Exercise objective: Rewrite every one of the following entries, swapping "screenshot" for "screen capture" and leaving everything else unchanged. Omit the pictures from your answer.

Source information:
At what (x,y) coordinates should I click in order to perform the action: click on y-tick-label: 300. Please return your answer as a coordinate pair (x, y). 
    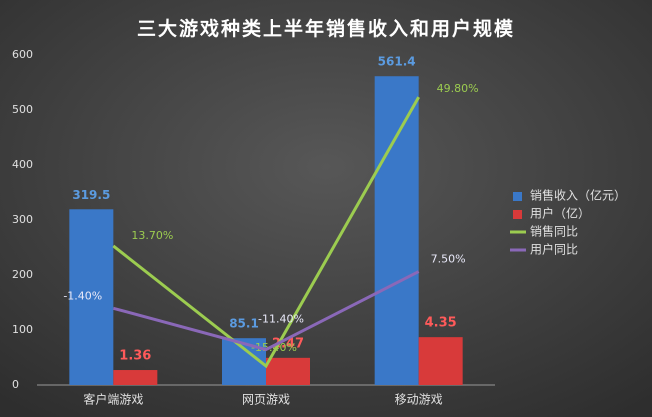
    Looking at the image, I should click on (22, 220).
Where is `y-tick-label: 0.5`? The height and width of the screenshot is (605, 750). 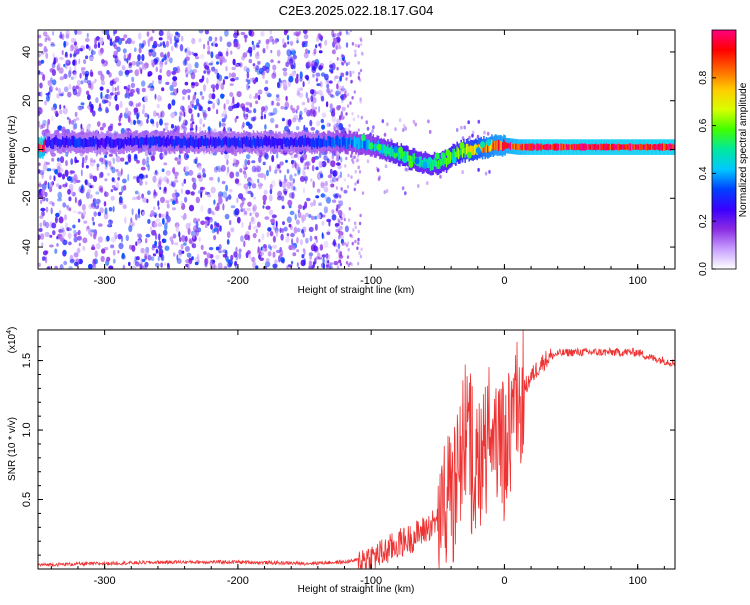
y-tick-label: 0.5 is located at coordinates (27, 500).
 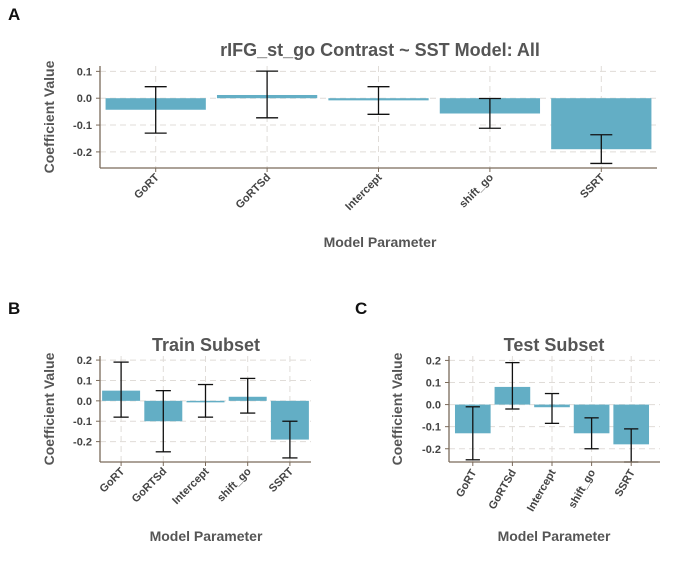 I want to click on train-xtick-label-4: SSRT, so click(x=282, y=480).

Exercise response:
At what (x,y) coordinates should I click in order to perform the action: click on y-tick-label: 300. Please return your answer as a coordinate pair (x, y). 
    Looking at the image, I should click on (22, 220).
Where is `y-tick-label: 0.5`? The height and width of the screen capture is (605, 750). 
y-tick-label: 0.5 is located at coordinates (27, 500).
  I want to click on train-xtick-label-4: SSRT, so click(x=282, y=480).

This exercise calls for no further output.